### Stored items
•••••
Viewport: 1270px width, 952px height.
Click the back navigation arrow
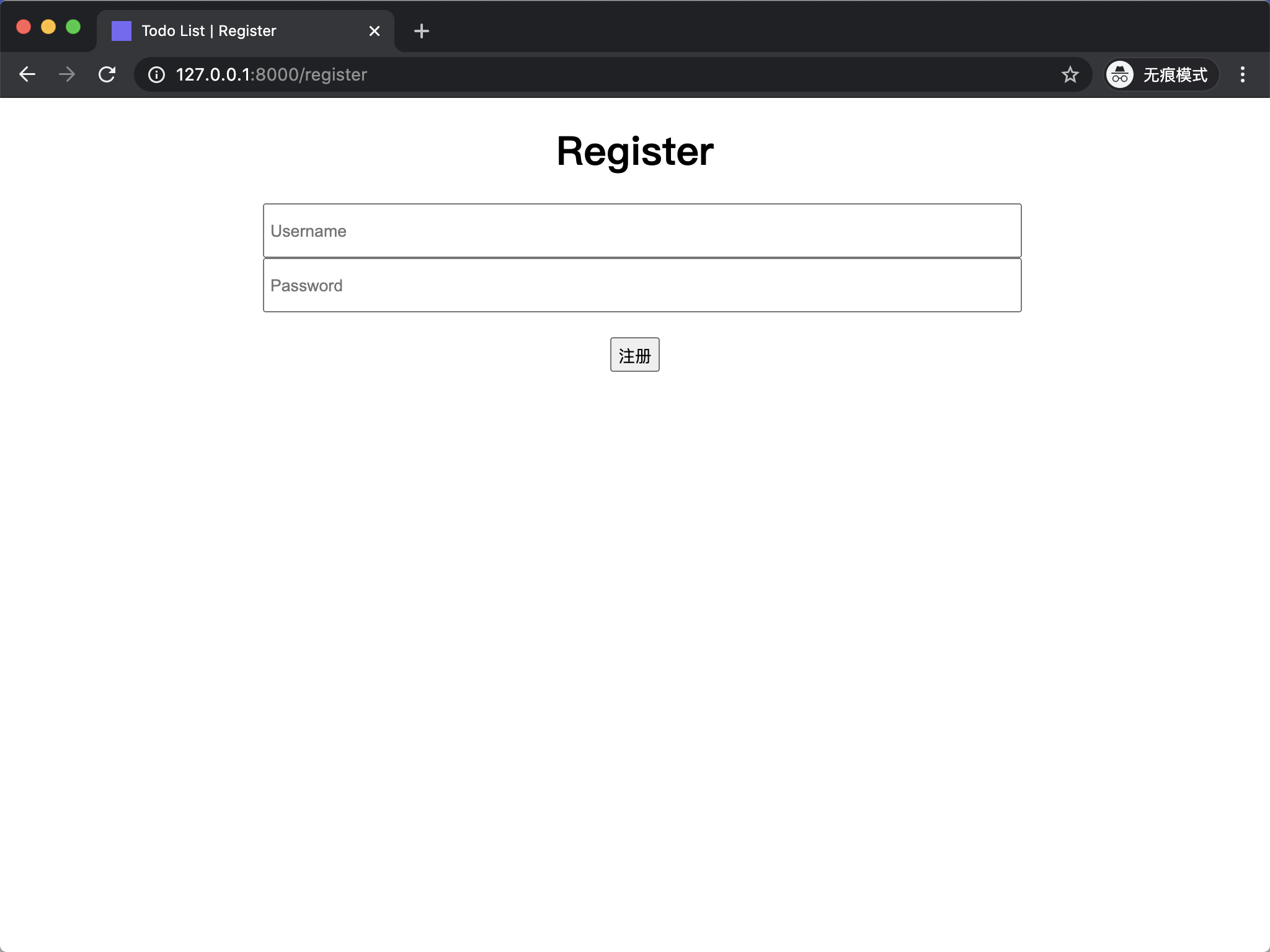tap(27, 74)
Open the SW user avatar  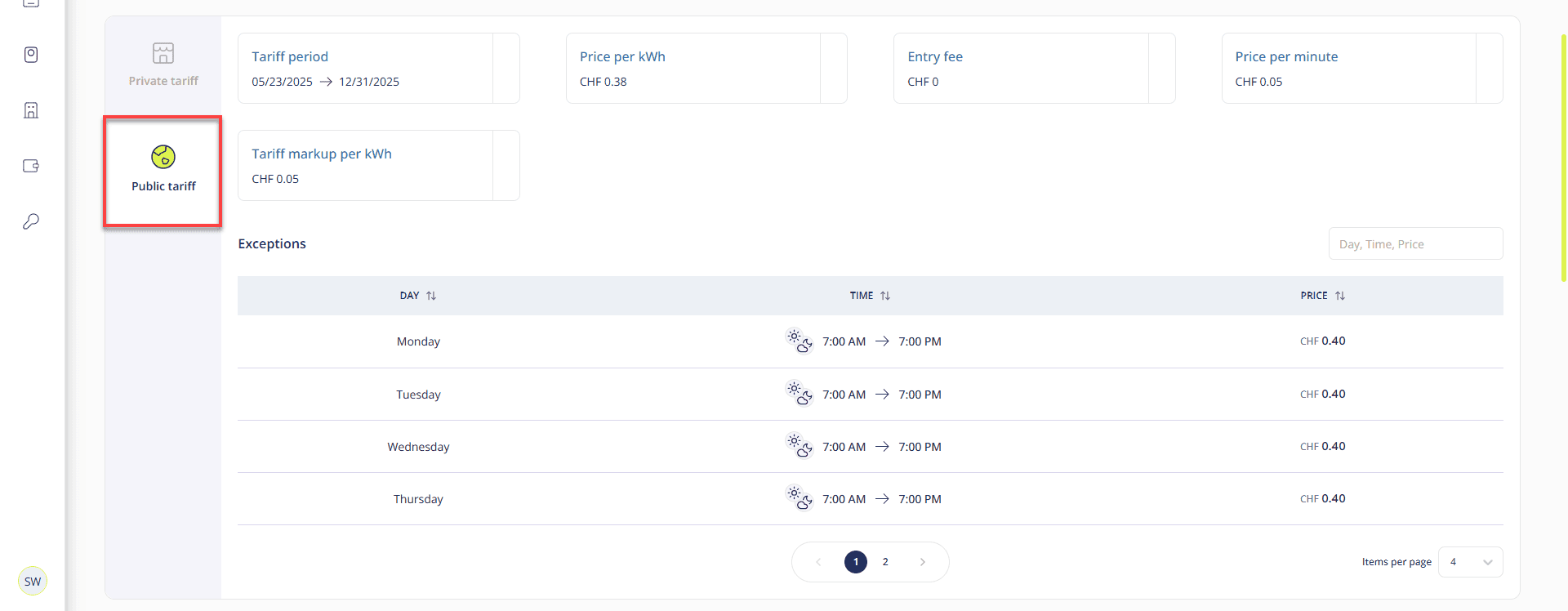[33, 582]
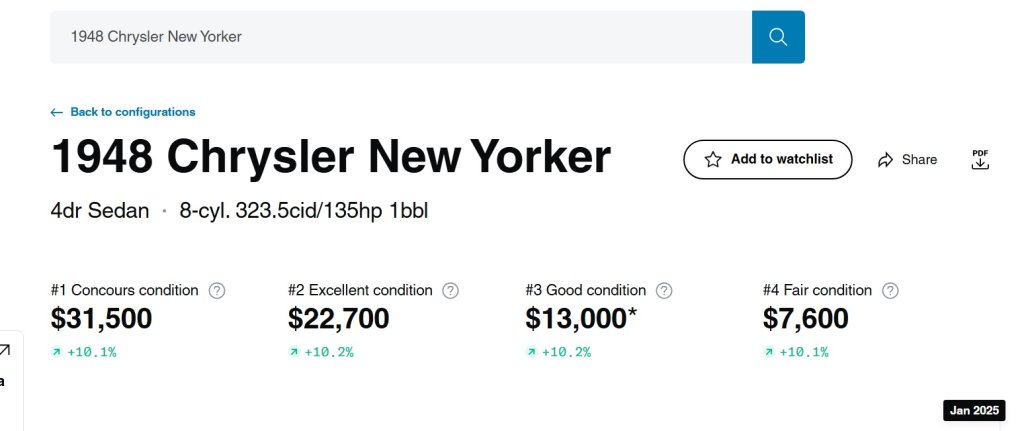Click the +10.1% trend under Fair price

tap(796, 352)
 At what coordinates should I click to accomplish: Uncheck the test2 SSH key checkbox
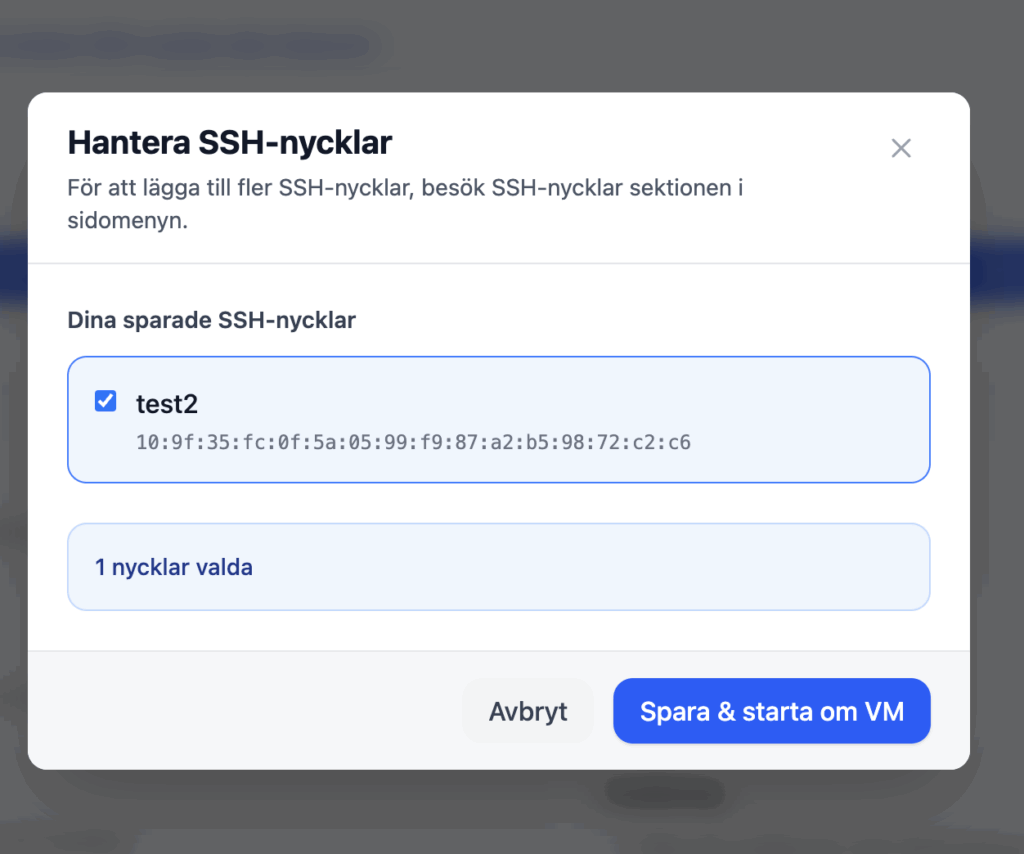[x=105, y=402]
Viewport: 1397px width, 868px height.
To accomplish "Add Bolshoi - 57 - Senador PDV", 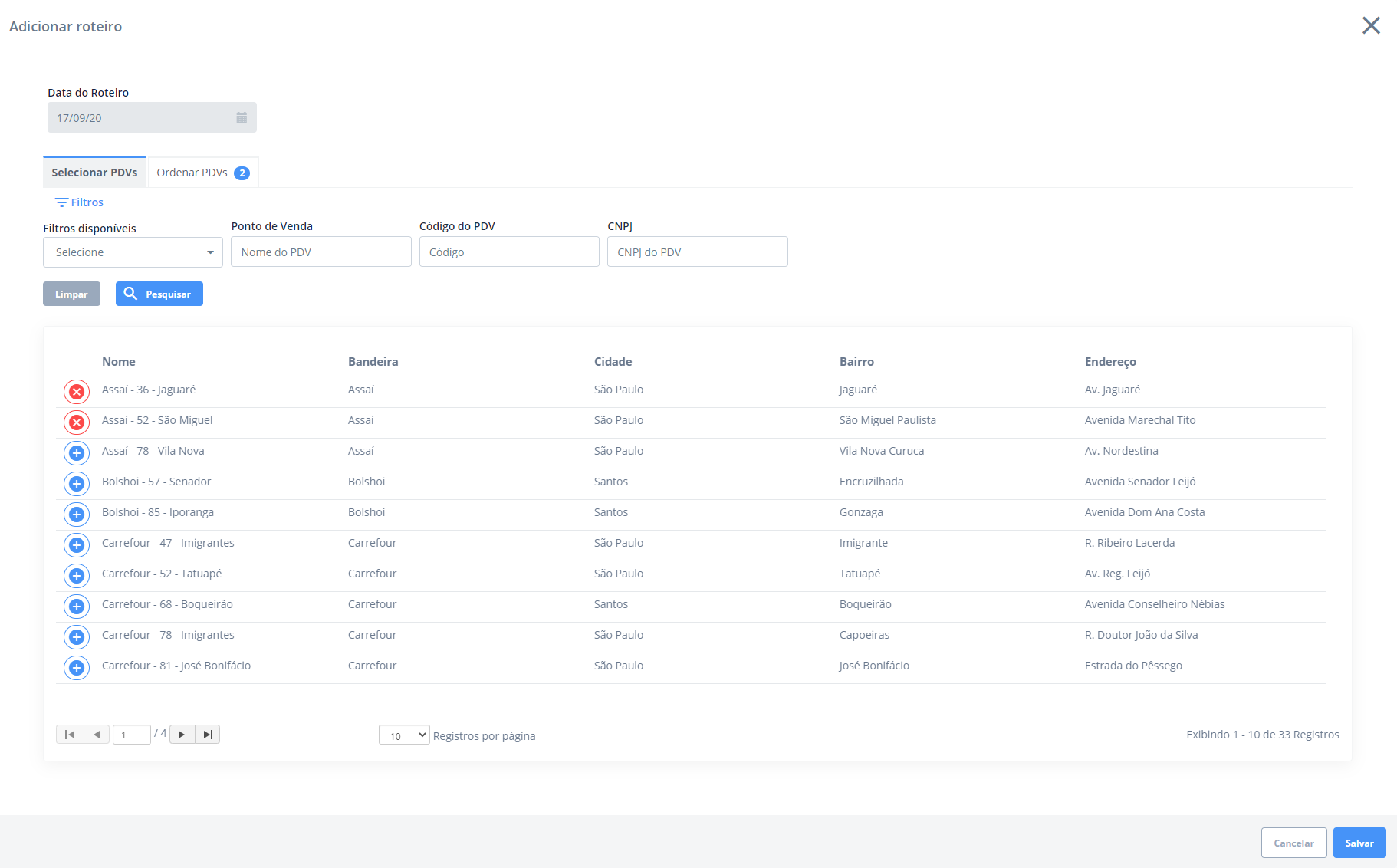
•••••
### Required work
The answer should consist only of the number of lines above in which "width" appears.

### Exercise response
2